Obviously, he was alerting evil Trinity Broadcasting Network assassins as to my identity. Paul and Jan Crouch, Rod Parsley, Joyce Meyer and others are aware of God’s plan to use me as the vessel with which to topple the for profit salvation stations and replace their dubious ministry with the Mattlic Church….a church that not only offers no cost salvation through the Almighty, but which also offers some new cool ceremonies n’shit.
For instance, Communionpalooza will be held at noon every day. This communion will be wine only, and a full glass not a sip…no bread, too many carbs. I will begin consecrating the wine at 11a.m. and distribute it to all until 3 p.m. This sacramental rite dictates that I match each of the partakers glass for glass with Wild Irish Rose. During the entire ceremony a midget dressed in only a chef’s hat will be blowing on a shofar…Don’t ask, it’s part of the mysticism.
Say goodbye to Baptism and hello Matt-tism. Males, upon reaching the age of 18 will lie down on a bed of straw, reciting the Lord’s Prayer while I shave their testicles. This promotes trust in me and invariably, the Lord. I suggest that you schedule your Matt-tism prior to the beginning of the Communionpalooza for safety’s sake.
As far as the ladies’ Matt-tism, all females upon reaching their 18th year will have their chastity protected and/or restored by a divine ritual called “Conjugation Elation”. Many skeptics will tell you that this does nothing but satisfy my carnal instincts, but those people are heretics and will be smited. Rest assured, I perform this ceremony purely out of love for you, my flock. (Ah Benny, you taught me well.)
There are more areas to cover but I spy a man outside of my window wearing an ear piece, a gaudy embroidered suit coat with a TBN pin in his lapel, and a pair of sunglasses. I wouldn’t think anything about it but it’s not even sunny here today. So for now, this is Pope Matt-Man I grabbing his staff and checking things out. Cheers!!
17 comments:
Man I'm glad you sptted the man outside of your window wearing an ear piece... it distracted you from seeing me hanging in the tree stalking you!
And babe? That was me at the BP... Did you like my diguise? I would have groped you too.. but I think that would have given me away.....
why oh why doesn't the comments section have spell check?? CRIPES
Cheesy: You're actually Benny Hinn!!!??
cheesy: you need FireFox2 -- spell check in comments!
matty: "conjugation elation" is another bagwine classic!
Dearest Holy See: I need to be elated...RIGHT NOW. Might I schedule a private audience?
Mo: Thank ya sir.
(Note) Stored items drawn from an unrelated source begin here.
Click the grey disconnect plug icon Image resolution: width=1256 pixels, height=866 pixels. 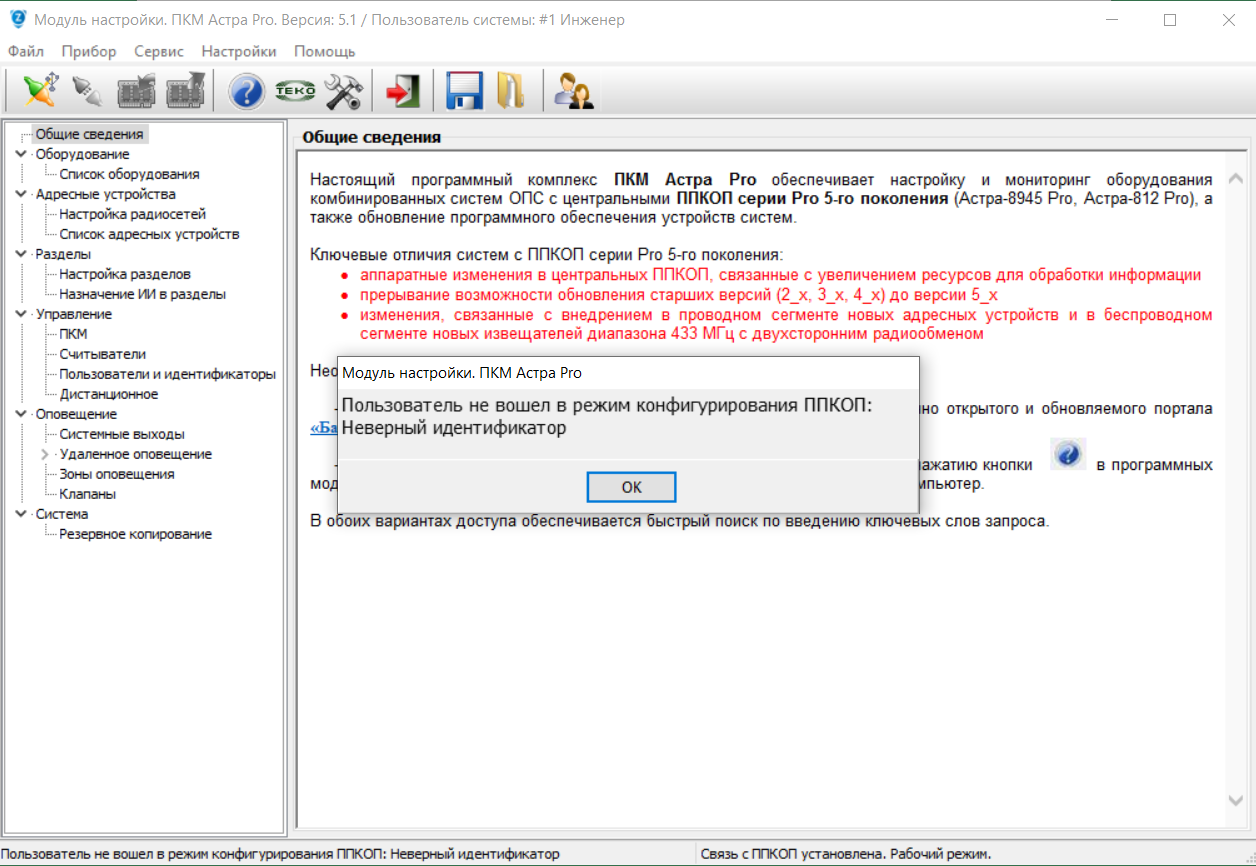88,91
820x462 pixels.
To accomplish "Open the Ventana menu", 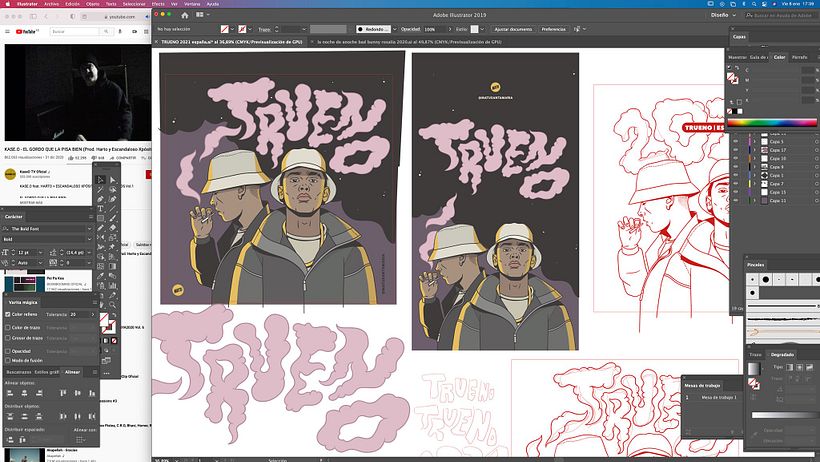I will click(192, 4).
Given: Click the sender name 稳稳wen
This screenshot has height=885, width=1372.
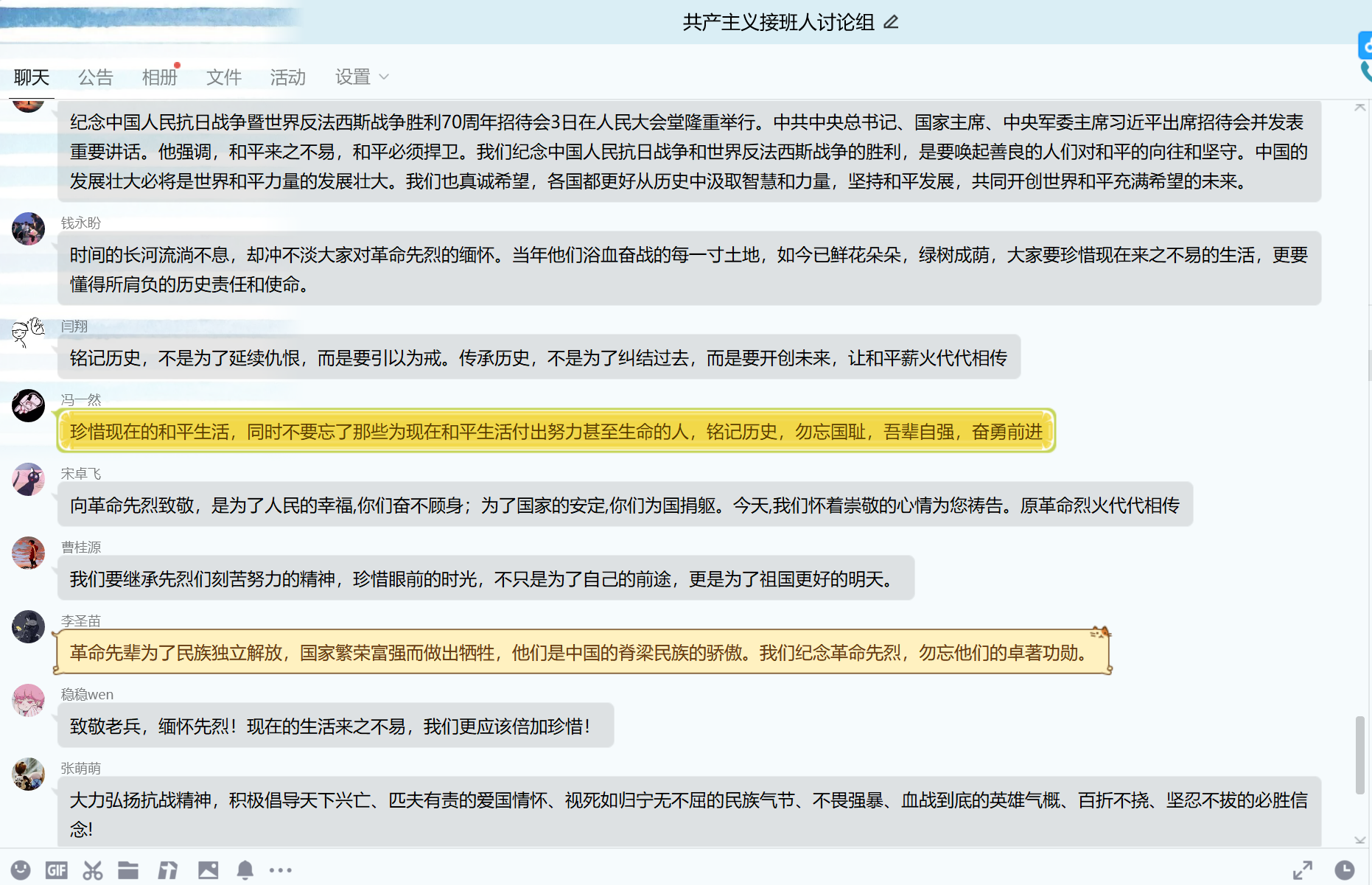Looking at the screenshot, I should pyautogui.click(x=87, y=694).
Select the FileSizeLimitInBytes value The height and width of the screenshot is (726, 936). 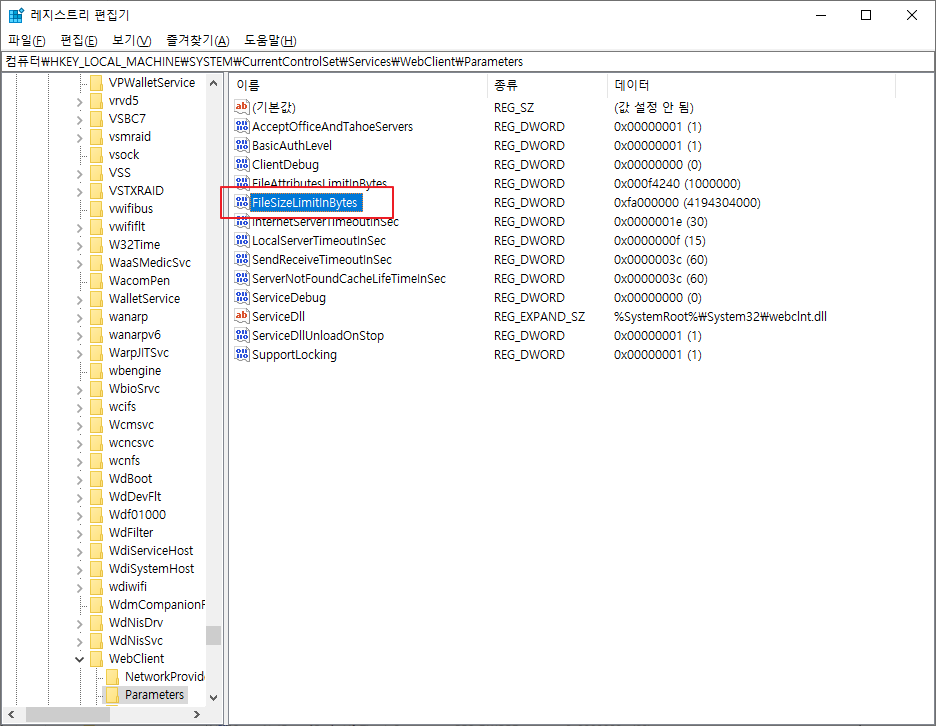click(304, 203)
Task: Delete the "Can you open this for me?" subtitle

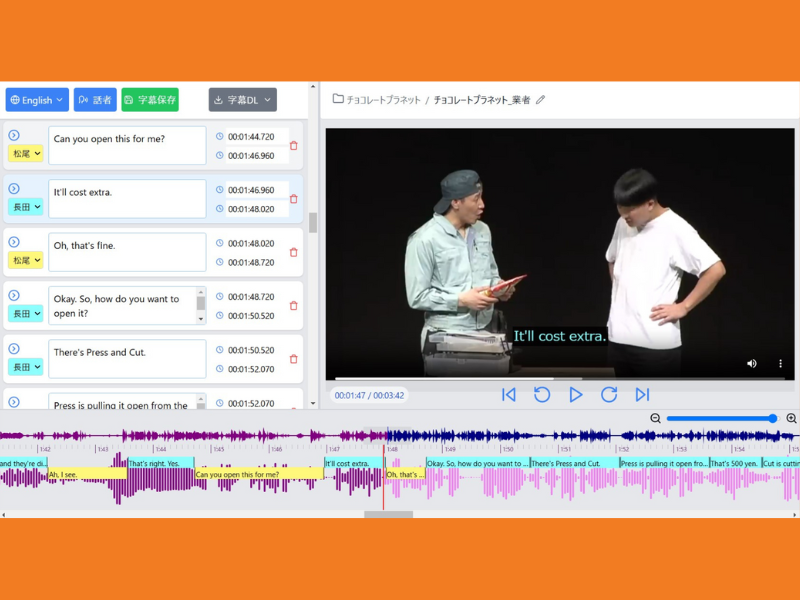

But perhaps it should have been either Kyrie Elation or Conjugation Elation.
Songbird: Meet me in the choir loft at 2:15.
The midget is what's getting me...roflmao...
Peace
The shaving of the testicles reminds me of Austin Powers:
A Zoroastrian named Vilma ritualistically shaved my testicles... LOL
I want to join your church. Anyone to shave the muff?
odat: Ha...My favorite part as well, Cheers!!
Allie: Well I do have bad teeth as well so I guess it's a perfect fit.
Ooohhh...so who's going to do the shaving? Do you REALLY want to have all of those testicles in your hand? LMAO....
I'll all for the Communionpalooza. Gawd I'm such a lush.
Not sure how I feel about being Matt-tized :)
-N
Jillie: While I'll do a few special ones. Most shavings will be done by a stable of blind eunuchs.
Nat: The experience has been called supernatural. But also referred to as an experience akin to hearing fingernails run across a chalkboard.
Chastity will be restored? What if the females don't want their chastity restored, only enhanced? Do we get to choose the enhancer? The enhancement will be done under your supervision, of course. :-D
Does 'chastity restored' mean that once you touch a woman she's done with men for life?
I will remain heathen, thank you! The boys will NOT be approached by any razor type implements!
And no...you cannot tempt me with CAKE.
So all these record album thingies you've been doing, they'll be in the new hymnal?
Lizza: If you do not want your chastity restored, you can tell me that AFTER the ritual. And no, there is only one Enhancer...Me.
TB: If I didnt find that so darn funny, I would take umbrage at that remark.
Trav: All of us past the age of 18 are grandfathered in. No shaving for us. So c'mon climb aboard the peace train.
Janna: But of course, and I beseech thee to write the arrangements.